*** Excerpted records ***

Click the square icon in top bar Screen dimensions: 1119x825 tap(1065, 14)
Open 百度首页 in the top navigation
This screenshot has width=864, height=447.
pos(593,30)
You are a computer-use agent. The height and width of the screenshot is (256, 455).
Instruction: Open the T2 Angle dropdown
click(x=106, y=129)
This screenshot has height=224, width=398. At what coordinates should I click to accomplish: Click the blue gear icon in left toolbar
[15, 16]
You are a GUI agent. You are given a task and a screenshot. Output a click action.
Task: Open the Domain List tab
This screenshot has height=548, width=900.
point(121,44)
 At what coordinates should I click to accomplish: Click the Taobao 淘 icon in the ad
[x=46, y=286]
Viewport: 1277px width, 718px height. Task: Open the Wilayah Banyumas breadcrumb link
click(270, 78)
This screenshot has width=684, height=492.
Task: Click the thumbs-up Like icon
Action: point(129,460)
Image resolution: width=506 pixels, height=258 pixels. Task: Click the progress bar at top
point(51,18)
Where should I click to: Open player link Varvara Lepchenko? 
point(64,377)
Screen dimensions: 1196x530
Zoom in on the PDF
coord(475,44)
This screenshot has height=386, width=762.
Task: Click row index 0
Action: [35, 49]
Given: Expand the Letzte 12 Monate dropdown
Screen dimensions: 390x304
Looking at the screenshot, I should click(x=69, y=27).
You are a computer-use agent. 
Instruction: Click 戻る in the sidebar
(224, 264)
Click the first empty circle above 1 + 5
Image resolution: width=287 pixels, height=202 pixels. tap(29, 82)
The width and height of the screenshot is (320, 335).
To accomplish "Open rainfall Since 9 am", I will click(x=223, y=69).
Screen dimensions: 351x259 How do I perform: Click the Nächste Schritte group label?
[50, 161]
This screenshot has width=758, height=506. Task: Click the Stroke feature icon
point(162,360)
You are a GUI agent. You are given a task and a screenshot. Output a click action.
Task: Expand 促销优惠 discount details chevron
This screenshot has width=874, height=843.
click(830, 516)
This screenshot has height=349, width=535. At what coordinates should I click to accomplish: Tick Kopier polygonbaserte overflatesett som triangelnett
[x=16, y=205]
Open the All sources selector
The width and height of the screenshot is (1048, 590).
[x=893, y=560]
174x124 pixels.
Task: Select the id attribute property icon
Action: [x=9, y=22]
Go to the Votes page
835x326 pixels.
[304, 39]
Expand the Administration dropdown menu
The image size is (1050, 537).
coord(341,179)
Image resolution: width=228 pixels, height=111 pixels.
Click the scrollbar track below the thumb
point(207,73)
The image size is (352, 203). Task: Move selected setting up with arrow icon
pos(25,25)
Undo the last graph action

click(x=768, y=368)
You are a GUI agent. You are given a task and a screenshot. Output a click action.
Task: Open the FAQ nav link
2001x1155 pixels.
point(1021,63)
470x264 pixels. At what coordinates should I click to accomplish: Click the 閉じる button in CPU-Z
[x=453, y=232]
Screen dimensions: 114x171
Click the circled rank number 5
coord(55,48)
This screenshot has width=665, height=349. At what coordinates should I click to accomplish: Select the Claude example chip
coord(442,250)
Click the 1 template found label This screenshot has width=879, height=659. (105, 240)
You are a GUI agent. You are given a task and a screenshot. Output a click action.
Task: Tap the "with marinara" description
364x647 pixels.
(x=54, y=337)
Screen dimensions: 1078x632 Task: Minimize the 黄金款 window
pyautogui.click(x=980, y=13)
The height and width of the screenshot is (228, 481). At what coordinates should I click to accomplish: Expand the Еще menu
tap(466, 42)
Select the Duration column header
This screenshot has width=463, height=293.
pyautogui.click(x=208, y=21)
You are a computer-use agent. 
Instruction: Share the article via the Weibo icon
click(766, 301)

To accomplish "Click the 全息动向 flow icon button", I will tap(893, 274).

*** End of Excerpted records ***

Every entry must appear in the answer exactly as written.

→ **Task solution**
Click the square icon in top bar Screen dimensions: 1119x825 tap(1065, 14)
Open 百度首页 in the top navigation
This screenshot has width=864, height=447.
pos(593,30)
You are a computer-use agent. The height and width of the screenshot is (256, 455).
Instruction: Open the T2 Angle dropdown
click(x=106, y=129)
This screenshot has height=224, width=398. At what coordinates should I click to accomplish: Click the blue gear icon in left toolbar
[15, 16]
You are a GUI agent. You are given a task and a screenshot. Output a click action.
Task: Open the Domain List tab
This screenshot has height=548, width=900.
point(121,44)
 At what coordinates should I click to accomplish: Click the Taobao 淘 icon in the ad
[x=46, y=286]
Viewport: 1277px width, 718px height. Task: Open the Wilayah Banyumas breadcrumb link
click(270, 78)
This screenshot has width=684, height=492.
Task: Click the thumbs-up Like icon
Action: point(129,460)
Image resolution: width=506 pixels, height=258 pixels. Task: Click the progress bar at top
point(51,18)
Where should I click to: Open player link Varvara Lepchenko? 
point(64,377)
Screen dimensions: 1196x530
Zoom in on the PDF
coord(475,44)
This screenshot has height=386, width=762.
Task: Click row index 0
Action: [35, 49]
Given: Expand the Letzte 12 Monate dropdown
Screen dimensions: 390x304
Looking at the screenshot, I should click(x=69, y=27).
You are a computer-use agent. 
Instruction: Click 戻る in the sidebar
(224, 264)
Click the first empty circle above 1 + 5
Image resolution: width=287 pixels, height=202 pixels. tap(29, 82)
The width and height of the screenshot is (320, 335).
To accomplish "Open rainfall Since 9 am", I will click(x=223, y=69).
Screen dimensions: 351x259 How do I perform: Click the Nächste Schritte group label?
[50, 161]
This screenshot has width=758, height=506. Task: Click the Stroke feature icon
point(162,360)
You are a GUI agent. You are given a task and a screenshot. Output a click action.
Task: Expand 促销优惠 discount details chevron
This screenshot has width=874, height=843.
click(830, 516)
This screenshot has height=349, width=535. At what coordinates should I click to accomplish: Tick Kopier polygonbaserte overflatesett som triangelnett
[x=16, y=205]
Open the All sources selector
The width and height of the screenshot is (1048, 590).
[x=893, y=560]
174x124 pixels.
Task: Select the id attribute property icon
Action: [x=9, y=22]
Go to the Votes page
835x326 pixels.
[304, 39]
Expand the Administration dropdown menu
The image size is (1050, 537).
coord(341,179)
Image resolution: width=228 pixels, height=111 pixels.
Click the scrollbar track below the thumb
point(207,73)
The image size is (352, 203). Task: Move selected setting up with arrow icon
pos(25,25)
Undo the last graph action

click(x=768, y=368)
You are a GUI agent. You are given a task and a screenshot. Output a click action.
Task: Open the FAQ nav link
2001x1155 pixels.
point(1021,63)
470x264 pixels. At what coordinates should I click to accomplish: Click the 閉じる button in CPU-Z
[x=453, y=232]
Screen dimensions: 114x171
Click the circled rank number 5
coord(55,48)
This screenshot has width=665, height=349. At what coordinates should I click to accomplish: Select the Claude example chip
coord(442,250)
Click the 1 template found label This screenshot has width=879, height=659. (105, 240)
You are a GUI agent. You are given a task and a screenshot. Output a click action.
Task: Tap the "with marinara" description
364x647 pixels.
(x=54, y=337)
Screen dimensions: 1078x632 Task: Minimize the 黄金款 window
pyautogui.click(x=980, y=13)
The height and width of the screenshot is (228, 481). At what coordinates should I click to accomplish: Expand the Еще menu
tap(466, 42)
Select the Duration column header
This screenshot has width=463, height=293.
pyautogui.click(x=208, y=21)
You are a computer-use agent. 
Instruction: Share the article via the Weibo icon
click(766, 301)

To accomplish "Click the 全息动向 flow icon button", I will tap(893, 274).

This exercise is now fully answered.